+++ Passage +++

Village in Uttar Pradesh, India

Rampur is a village in Tundla block of Firozabad district, Uttar Pradesh. It was formerly part of Etah district. As of 2011, it has a population of 495, in 80 households.

== Demographics ==
As of 2011, Rampur had a population of 495, in 80 households. This population was 53.1% male (263) and 46.9% female (232). The 0-6 age group numbered 85 (47 male and 38 female), making up 17.2% of the total population. 78 residents were members of Scheduled Castes, or 15.8% of the total.

The 1981 census recorded Rampur as having a population of 287 people (160 male and 127 female), in 55 households and 54 physical houses. It was then counted as part of Jalesar block and tehsil in Etah district.

The 1961 census recorded Rampur as comprising 1 hamlet, with a total population of 216 people (112 male and 104 female), in 38 households and 37 physical houses. The area of the village was given as 391 acres. It was then counted as part of Jalesar block and tehsil in Etah district.

+++

◆ **Tasks to carry out**:
1. In the Rampur text, what do the 1961 and 1981 census records say that supports the statement that the village was formerly part of Etah district?
2. Rewrite the Rampur text from "Rampur is a" up to and including "has a population of 495, in 80 households.", changing "village" to "hamlet".
3. Check each statement against the Rampur text and answer yes or no, quoting the words that decide it: (a) In 2011 Rampur had 80 households. (b) The 1961 census gave the area of the village as 391 acres. (c) The 1981 census counted Rampur as part of Tundla block.

+++ Input data +++

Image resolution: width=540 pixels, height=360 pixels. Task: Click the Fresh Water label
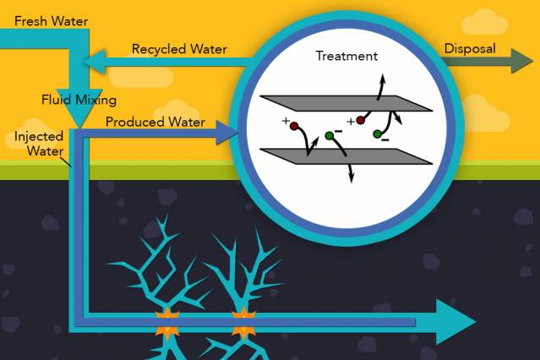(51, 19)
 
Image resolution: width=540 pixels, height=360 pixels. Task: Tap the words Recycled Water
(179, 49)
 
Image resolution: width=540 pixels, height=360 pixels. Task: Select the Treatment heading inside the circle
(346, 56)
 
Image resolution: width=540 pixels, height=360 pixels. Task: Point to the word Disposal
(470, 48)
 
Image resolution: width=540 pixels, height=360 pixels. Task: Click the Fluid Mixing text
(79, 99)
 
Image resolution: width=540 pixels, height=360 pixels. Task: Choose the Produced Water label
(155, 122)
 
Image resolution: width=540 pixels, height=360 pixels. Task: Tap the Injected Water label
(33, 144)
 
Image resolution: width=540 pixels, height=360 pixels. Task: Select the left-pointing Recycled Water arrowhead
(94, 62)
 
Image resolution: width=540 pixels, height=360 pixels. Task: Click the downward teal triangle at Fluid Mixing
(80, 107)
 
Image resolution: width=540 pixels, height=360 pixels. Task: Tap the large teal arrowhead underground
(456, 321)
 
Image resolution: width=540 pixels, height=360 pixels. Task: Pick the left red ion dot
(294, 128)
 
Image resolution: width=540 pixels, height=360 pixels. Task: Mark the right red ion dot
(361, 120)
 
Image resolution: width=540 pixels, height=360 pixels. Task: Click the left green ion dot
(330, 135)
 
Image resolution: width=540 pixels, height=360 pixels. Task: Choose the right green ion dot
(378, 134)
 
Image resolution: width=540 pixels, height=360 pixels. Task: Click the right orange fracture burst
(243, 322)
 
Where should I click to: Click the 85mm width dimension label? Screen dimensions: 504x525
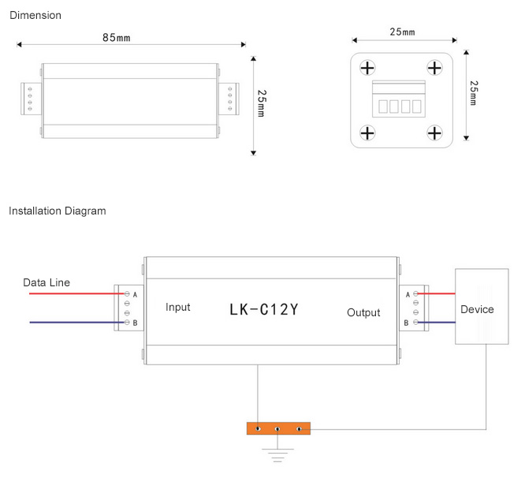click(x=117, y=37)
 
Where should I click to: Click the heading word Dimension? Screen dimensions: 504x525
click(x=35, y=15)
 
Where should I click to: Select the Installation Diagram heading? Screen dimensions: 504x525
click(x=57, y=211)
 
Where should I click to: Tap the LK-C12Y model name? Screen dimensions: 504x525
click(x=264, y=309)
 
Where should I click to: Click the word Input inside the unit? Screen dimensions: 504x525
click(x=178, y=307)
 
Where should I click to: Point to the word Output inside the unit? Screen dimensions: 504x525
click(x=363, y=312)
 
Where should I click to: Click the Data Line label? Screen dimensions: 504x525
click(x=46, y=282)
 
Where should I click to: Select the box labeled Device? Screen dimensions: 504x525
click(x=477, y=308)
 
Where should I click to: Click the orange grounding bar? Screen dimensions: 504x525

+++

◆ **Results of the tasks**:
1. Both records say Rampur "was then counted as part of Jalesar block and tehsil in Etah district." It is now in Tundla block of Firozabad district.

2.
Rampur is a hamlet in Tundla block of Firozabad district, Uttar Pradesh. It was formerly part of Etah district. As of 2011, it has a population of 495, in 80 households.

3.
(a) Yes: "As of 2011, Rampur had a population of 495, in 80 households."
(b) Yes: "The area of the village was given as 391 acres."
(c) No: "It was then counted as part of Jalesar block and tehsil in Etah district."